The official version of this document can be found via the PDF button.

The below content has been automatically generated from the original PDF and some formatting may have been lost, therefore it should not be relied upon to extract citations or propose amendments.

23.03.21

14 Deputy G.P. Southern of the Minister for Social Security regarding deemed income

(OQ.46/2023)

Will the Minister provide an explanation of the concept of deemed income, giving reference to the example found on page 33 of the Income Support Policy Guidelines, and further advise whether the application of such deemed income to the pensioner couple example on page 36 would give rise to an interest rate of 20.8 per cent on savings?

The Bailiff :

You are not going to ask for a ruling from me whether the question has been answered, are you? I obviously cannot read the various things that you have proposed in the question.
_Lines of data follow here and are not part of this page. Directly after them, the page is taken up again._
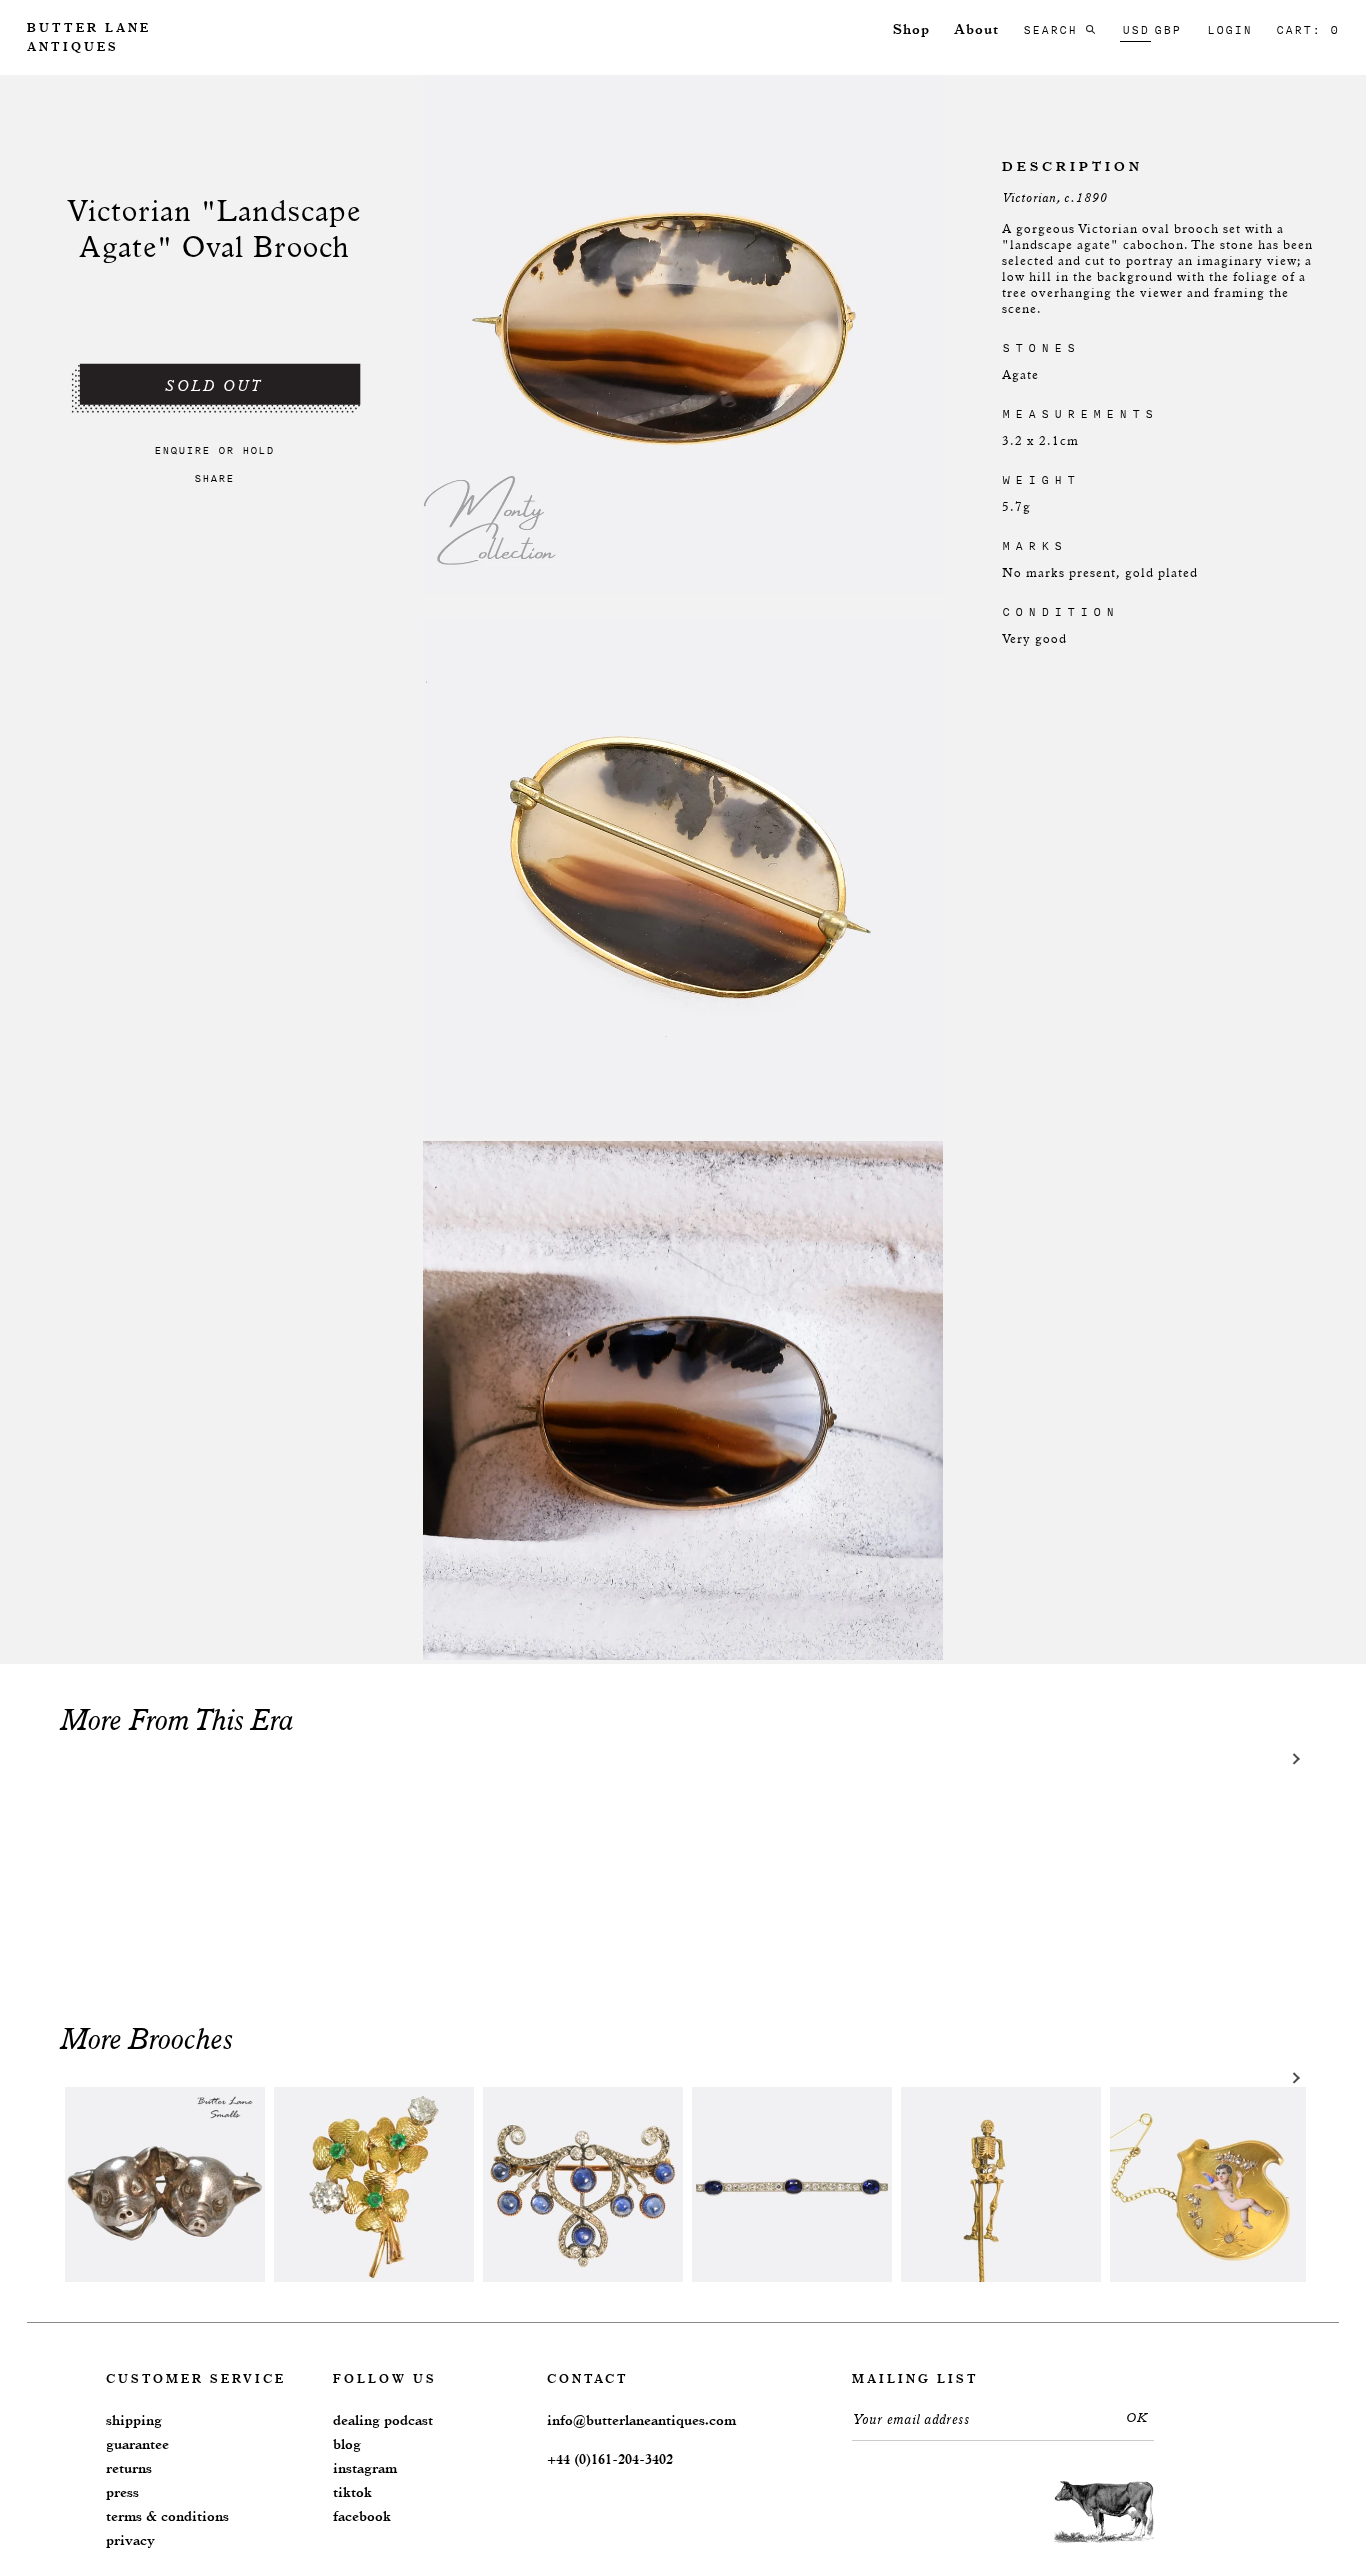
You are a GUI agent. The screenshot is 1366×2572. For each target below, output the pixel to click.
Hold (258, 450)
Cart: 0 (1307, 30)
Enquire (182, 450)
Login (1229, 30)
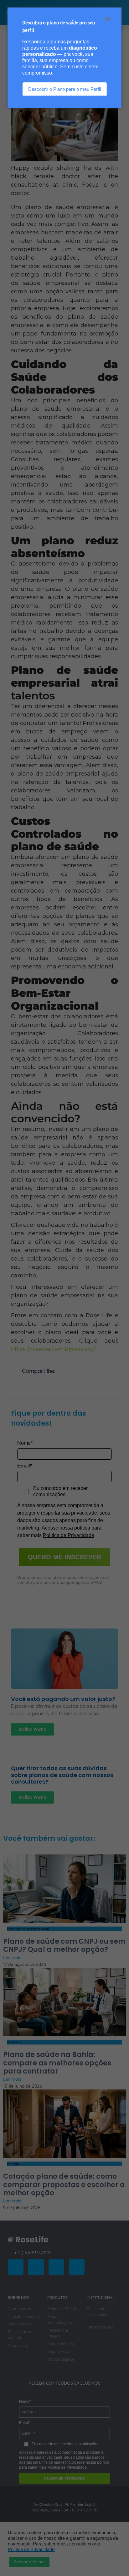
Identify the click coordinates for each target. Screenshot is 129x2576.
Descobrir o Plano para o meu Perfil (64, 89)
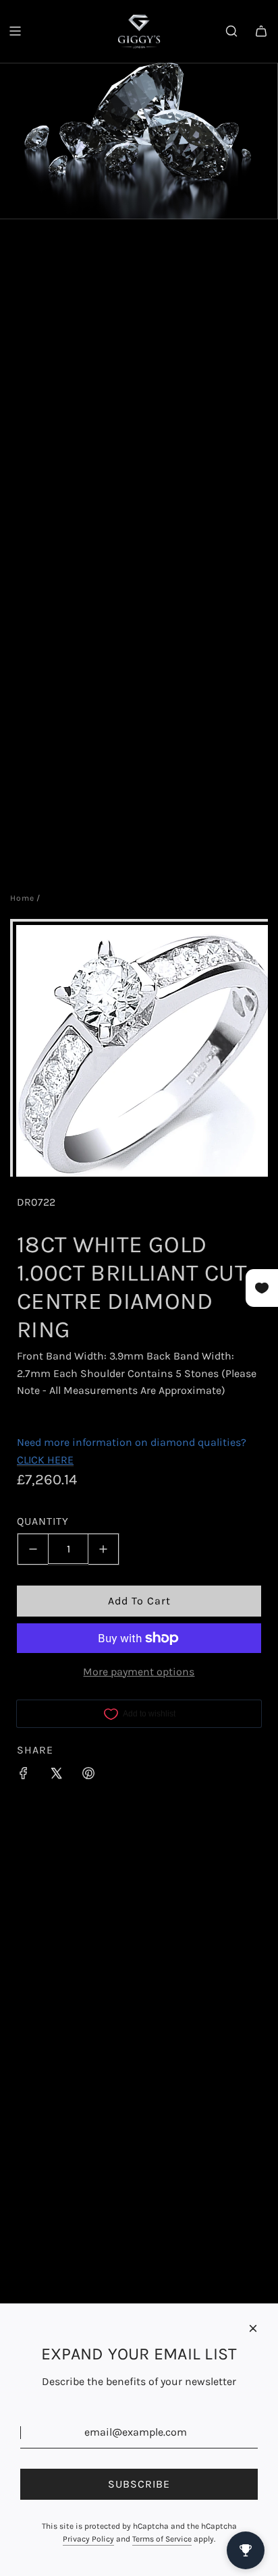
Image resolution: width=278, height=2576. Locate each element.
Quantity (43, 1521)
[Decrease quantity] (33, 1549)
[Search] (231, 31)
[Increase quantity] (103, 1549)
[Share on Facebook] (23, 1775)
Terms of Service (162, 2539)
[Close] (253, 2328)
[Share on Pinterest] (88, 1775)
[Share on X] (56, 1775)
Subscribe (139, 2483)
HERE (60, 1459)
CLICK (31, 1459)
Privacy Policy (88, 2539)
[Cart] (261, 31)
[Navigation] (15, 31)
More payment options (138, 1671)
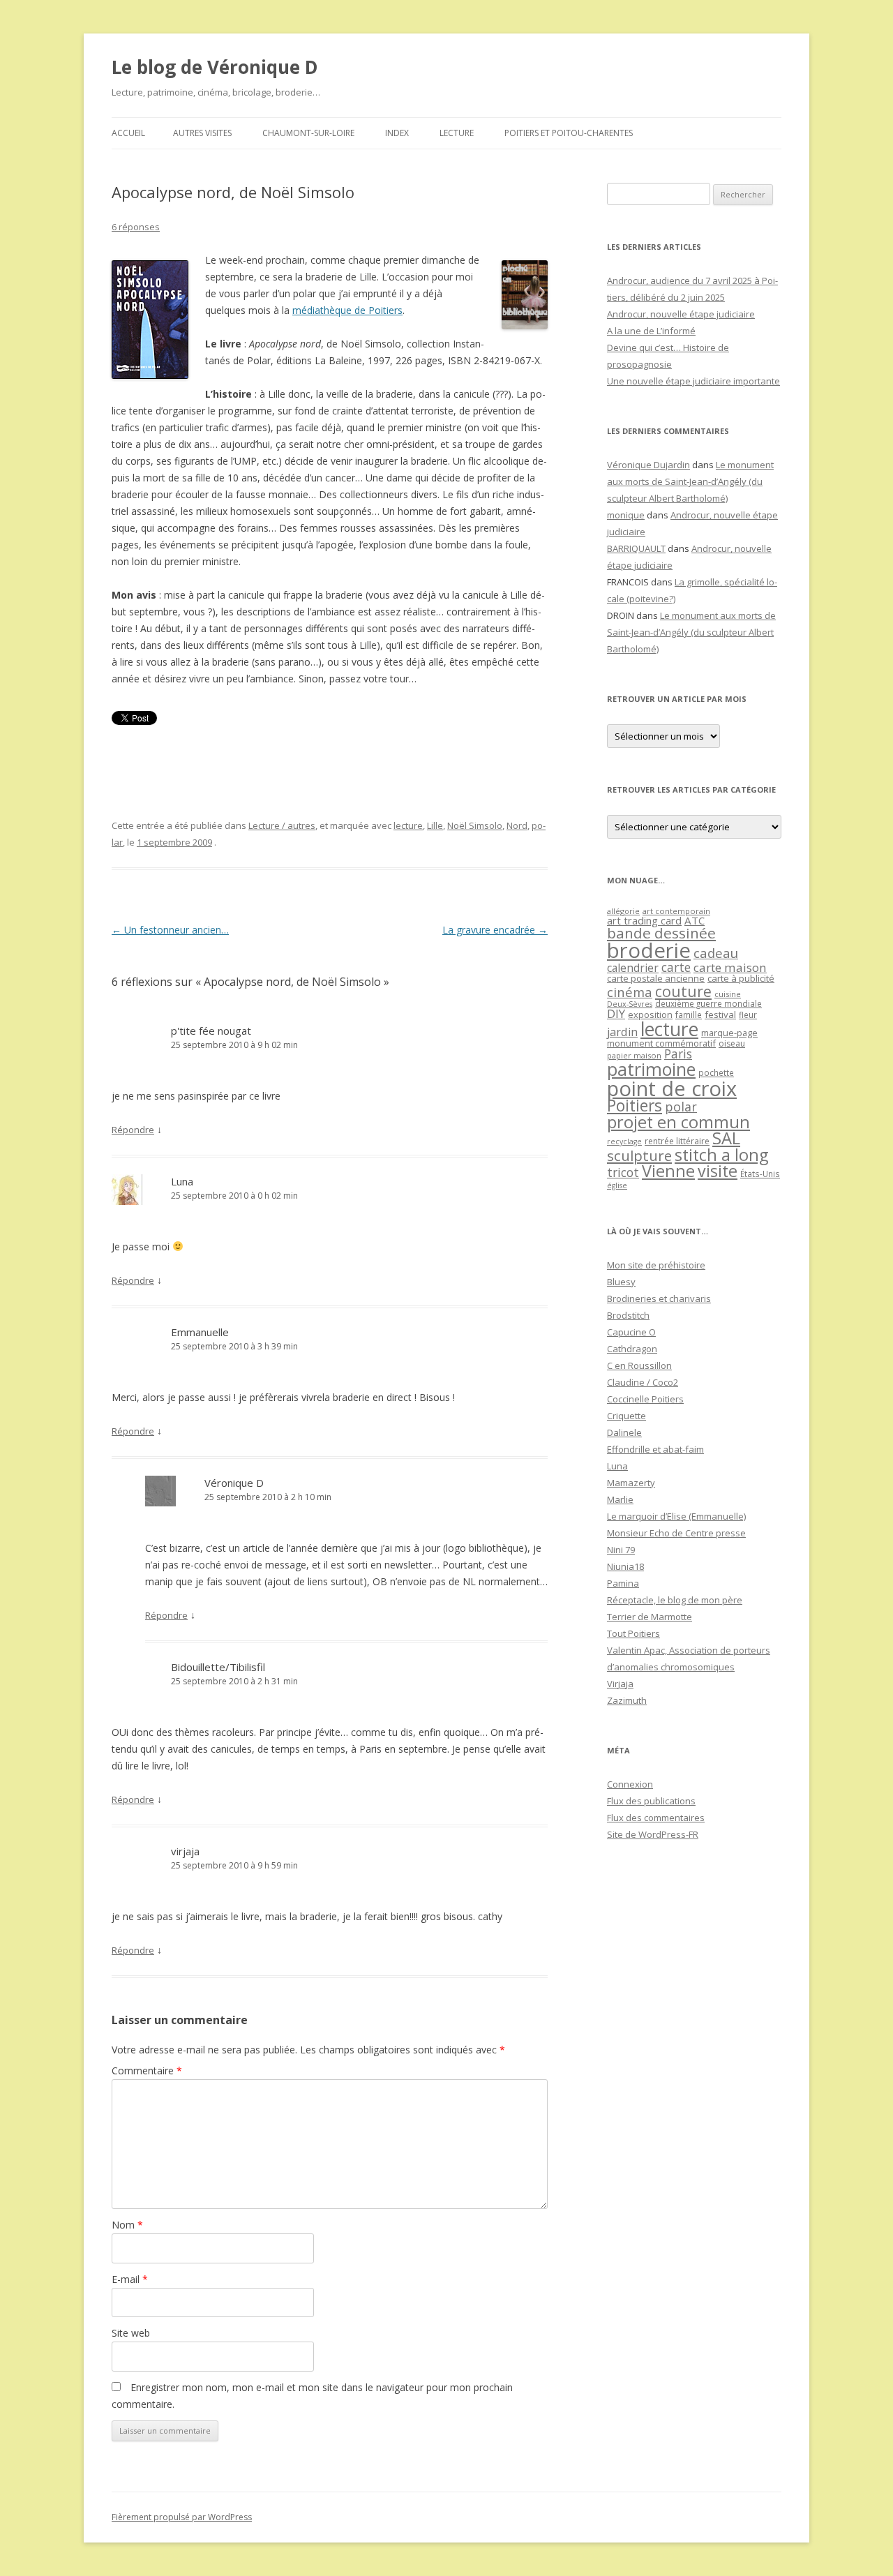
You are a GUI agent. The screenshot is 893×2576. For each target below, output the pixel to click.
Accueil (128, 133)
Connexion (630, 1784)
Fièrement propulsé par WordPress (182, 2517)
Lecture (457, 133)
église (617, 1185)
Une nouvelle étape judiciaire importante (693, 381)
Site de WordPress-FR (652, 1834)
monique (626, 515)
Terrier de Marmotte (649, 1616)
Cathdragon (632, 1348)
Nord (516, 825)
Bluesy (621, 1281)
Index (397, 133)
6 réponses (136, 226)
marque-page (729, 1032)
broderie (649, 950)
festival (720, 1014)
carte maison (730, 967)
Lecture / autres (281, 825)
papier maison (634, 1055)
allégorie (623, 911)
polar (681, 1106)
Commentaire (147, 2070)
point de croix (672, 1088)
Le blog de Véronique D (215, 67)
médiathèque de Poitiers (347, 310)
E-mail (130, 2279)
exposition (650, 1014)
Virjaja (620, 1683)
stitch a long (721, 1155)
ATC (694, 920)
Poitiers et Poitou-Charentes (568, 133)
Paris (678, 1053)
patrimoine (651, 1069)
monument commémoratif (661, 1043)
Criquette (626, 1415)
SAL (726, 1138)
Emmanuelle (200, 1332)
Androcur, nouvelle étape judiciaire (681, 314)
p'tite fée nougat (211, 1031)
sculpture (639, 1155)
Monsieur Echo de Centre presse (676, 1533)
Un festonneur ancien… (170, 929)
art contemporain (676, 911)
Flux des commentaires (656, 1817)
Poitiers (634, 1105)
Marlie (620, 1499)
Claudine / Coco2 (642, 1382)
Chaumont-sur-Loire (308, 133)
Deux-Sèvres (629, 1004)
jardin (622, 1032)
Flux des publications (651, 1801)
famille (688, 1014)
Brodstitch (628, 1315)
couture (683, 991)
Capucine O (631, 1332)
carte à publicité (740, 978)
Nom (127, 2224)
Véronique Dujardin (648, 464)
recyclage (624, 1141)
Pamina (623, 1583)
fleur (748, 1015)
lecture (408, 825)
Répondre (133, 1129)
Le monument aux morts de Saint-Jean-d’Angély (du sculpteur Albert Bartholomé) (690, 481)
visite (717, 1171)
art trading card (644, 920)
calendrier (633, 967)
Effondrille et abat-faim (655, 1449)
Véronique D (234, 1483)
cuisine (727, 994)
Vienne (668, 1171)
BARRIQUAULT (636, 548)
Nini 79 (621, 1549)
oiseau (732, 1043)
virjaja (185, 1851)
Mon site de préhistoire (656, 1265)
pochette (716, 1073)
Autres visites (202, 133)
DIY (616, 1013)
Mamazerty (631, 1482)
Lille (435, 825)
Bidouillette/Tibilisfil (218, 1667)
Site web (131, 2332)
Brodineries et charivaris (659, 1298)
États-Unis (760, 1173)
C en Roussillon (639, 1365)
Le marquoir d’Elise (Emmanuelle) (676, 1516)
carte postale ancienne (656, 978)
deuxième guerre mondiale (708, 1003)
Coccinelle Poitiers (645, 1399)
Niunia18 (625, 1566)
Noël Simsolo (474, 825)
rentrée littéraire (677, 1141)
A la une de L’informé (651, 330)
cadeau (715, 952)
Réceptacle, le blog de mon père (674, 1600)
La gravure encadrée (495, 929)
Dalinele (624, 1432)
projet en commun (678, 1122)
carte (676, 967)
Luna (182, 1181)
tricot (623, 1172)
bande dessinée (661, 933)
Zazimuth (627, 1700)
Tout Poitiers (633, 1633)
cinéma (629, 992)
Deputy G.P. Southern : Sorry, I do not understand.

The Bailiff :

Let us wait and see what the answer is. This is one of those questions, which will be very difficult for the Chair to make any kind of ruling on.

Deputy E. Millar (The Minister for Social Security):

This is quite a complex subject and I am not sure it is entirely appropriate for an oral question or indeed for an answer within 90 seconds. But I will do my best and try to give Members a simple explanation of the treatment of assets under the income support system. I am not going to refer to page numbers of the guidelines, which Members will not have in front of them. I am more than willing to answer a written question on this topic to provide more detail but I would also remind Members that I sent an email to all States Members on this subject on 23rd January 2023 following the States sitting that week. Income support is a means-tested benefit. Payments are made to households who lack sufficient income and savings to meet their current needs. Where the household has some income of its own the weekly benefit is reduced until income is at a high enough level that no support is needed. Likewise, a household with significant savings but limited current income is expected to draw on those savings before making a claim on the public purse. In other countries, such as the U.K., no benefit at all is payable if savings are above a certain level. There is no fixed cut-off in Jersey. The system is more flexible but the benefit available does gradually decrease as the level of savings increases. Without any such decrease, a household could have a bank balance of £100,000 or more and still claim income support. The principle of deemed income is unrelated to an interest rate or to any income received from the capital. It simply reflects the principle that a person with greater savings or other assets can afford to meet some of their own costs from those savings. At present, and referring to a pensioner couple, savings of up to £22,718 are fully disregarded for a pensioner couple. If the household has savings above that level, then the income support benefit payable decreases in proportion to that extra savings until the benefit reduces to zero. One of the areas I have already identified for further work during 2023 is the question of asset limits and disregards under the income support system.